» 任务简述 1: 列出下文关于 POJ 1195 二维树状数组的文章里，代码中用 const int 定义的全部常量及各自的值。
» 任务简述 2: 请接着下文这篇讲 POJ 1195 二维树状数组解法的文章，从最后一行之后续写下去。

» 文章:
==================================================

POJ 1195 Mobile phones(二维树状数组)

题目链接: 戳我

题目大意:

给你一个二维数组 a[][] , 有以下几种操作,0 S 就是把数组初始化为0

1 X Y A 就是让   a[X][y] = A;

2 L  B R T 就是求矩阵a[L][B] 和 a[R][T] 所围矩形内的和

3 退出

简单的二维树状数组, 不懂得看这篇博客,挺好的, 尤其是还解释了树状数组lowbit  戳我

代码C++比G++快了一倍:

#include <cstdio>

#include <cstdlib>

#include <cstring>

#include <cctype>

#include <cmath>

#include <algorithm>

#include <vector>

#include <queue>

#include <stack>

#include <map>



using namespace std;

#define clc(a, b) memset(a, b, sizeof(a))

const int inf = 0x3f;

const int INF = 0x3f3f3f3f;

const int maxn = 1050;



int a[maxn][maxn], n;



void Init()

{

    clc(a, 0);

}



int lowbit(int x)

{

    return x & -x;

}

void Add(int x, int yy, int val)

{

    while(x <= n)

    {

        int y = yy;

        while(y <= n)

==================================================

» 数据条目:

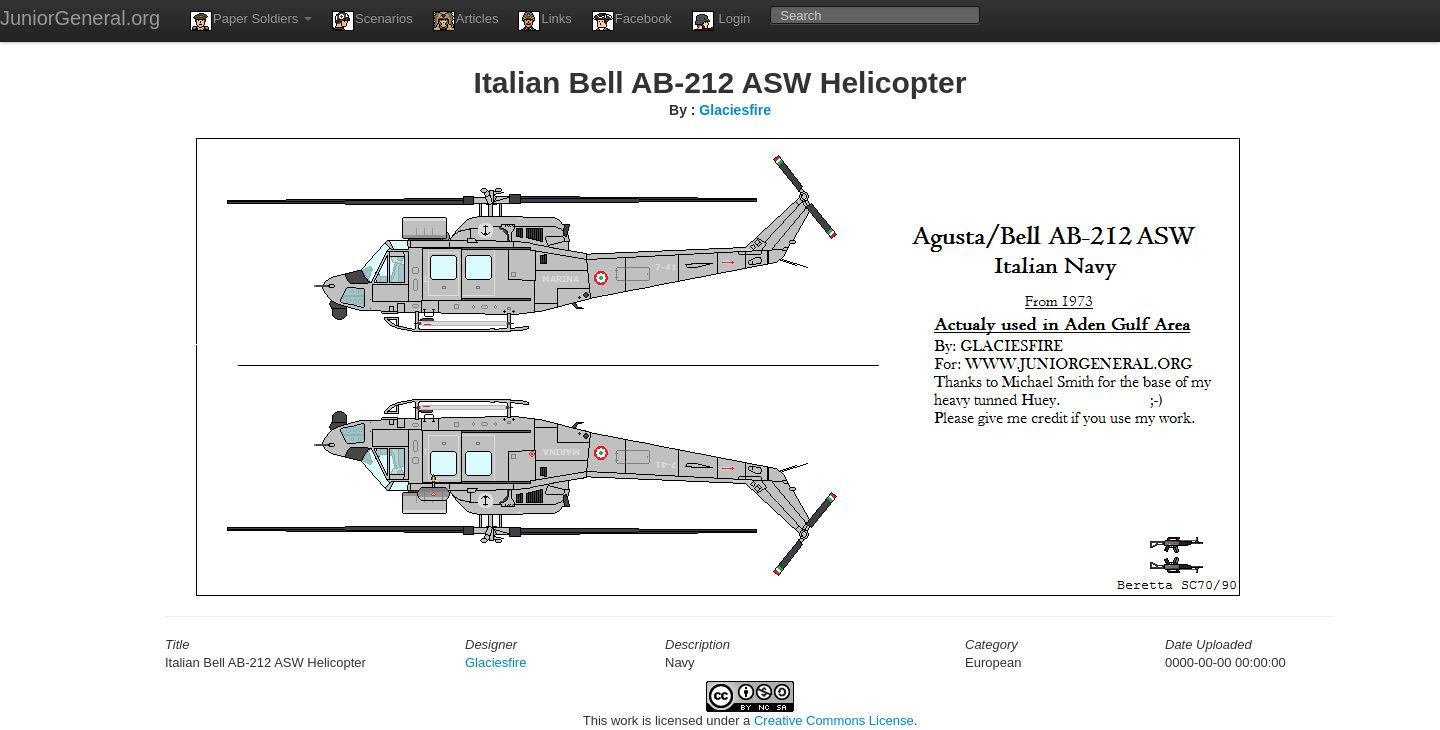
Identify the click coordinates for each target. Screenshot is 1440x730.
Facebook (632, 21)
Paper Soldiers (251, 21)
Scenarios (372, 21)
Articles (466, 21)
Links (544, 21)
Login (721, 21)
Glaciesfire (735, 110)
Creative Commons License (834, 720)
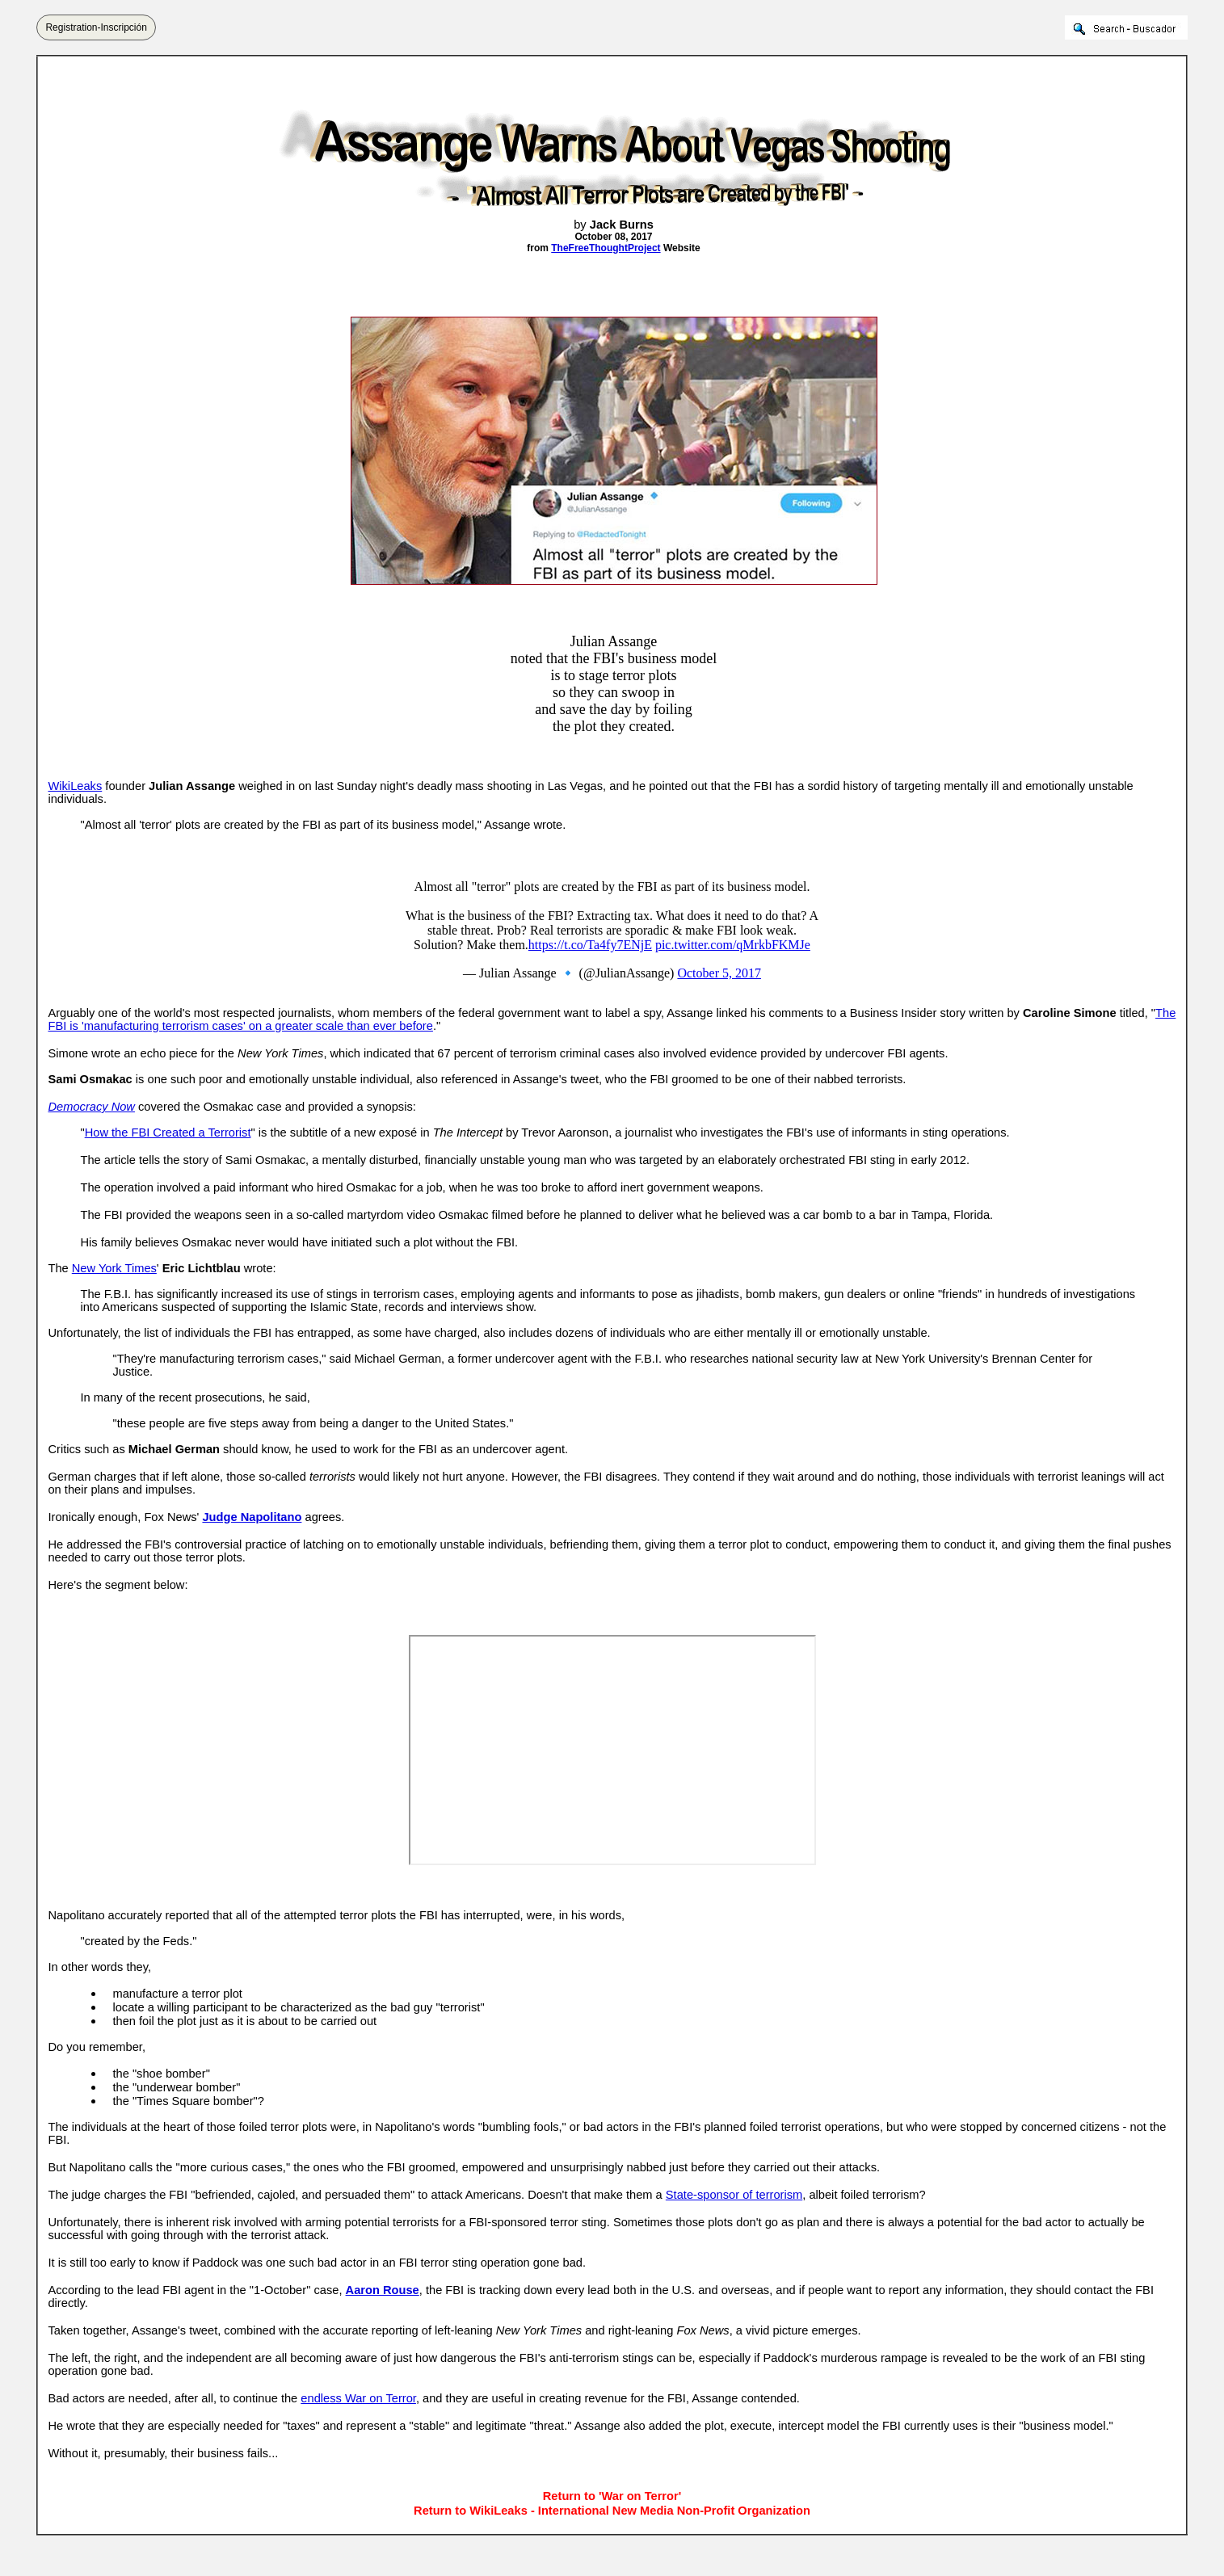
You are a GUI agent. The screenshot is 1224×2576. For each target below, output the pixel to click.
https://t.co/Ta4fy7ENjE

==================================================

» 输出结果 1:
inf = 0x3f
INF = 0x3f3f3f3f
maxn = 1050

» 输出结果 2:
        {

            a[x][y] += val;

            y += lowbit(y);

        }

        x += lowbit(x);

    }

}



int Sum(int x, int y)

{

    int sum = 0, yy;

    while(x)

    {

        yy = y;

        while(yy)

        {

            sum += a[x][yy];

            yy -= lowbit(yy);

        }

        x -= lowbit(x);

    }

    return sum;

}

int main()

{

    int op, x, y, l, x1, y1, x2, y2, sum;

    while(~scanf("%d", &op))

    {

        scanf("%d", &n);

        if(op == 0) Init();

        while(true)

        {

            scanf("%d", &op);

            if(op == 1)

            {

                scanf("%d %d %d", &x, &y, &l);

                Add(x+1, y+1, l);

            }

            else if(op == 2)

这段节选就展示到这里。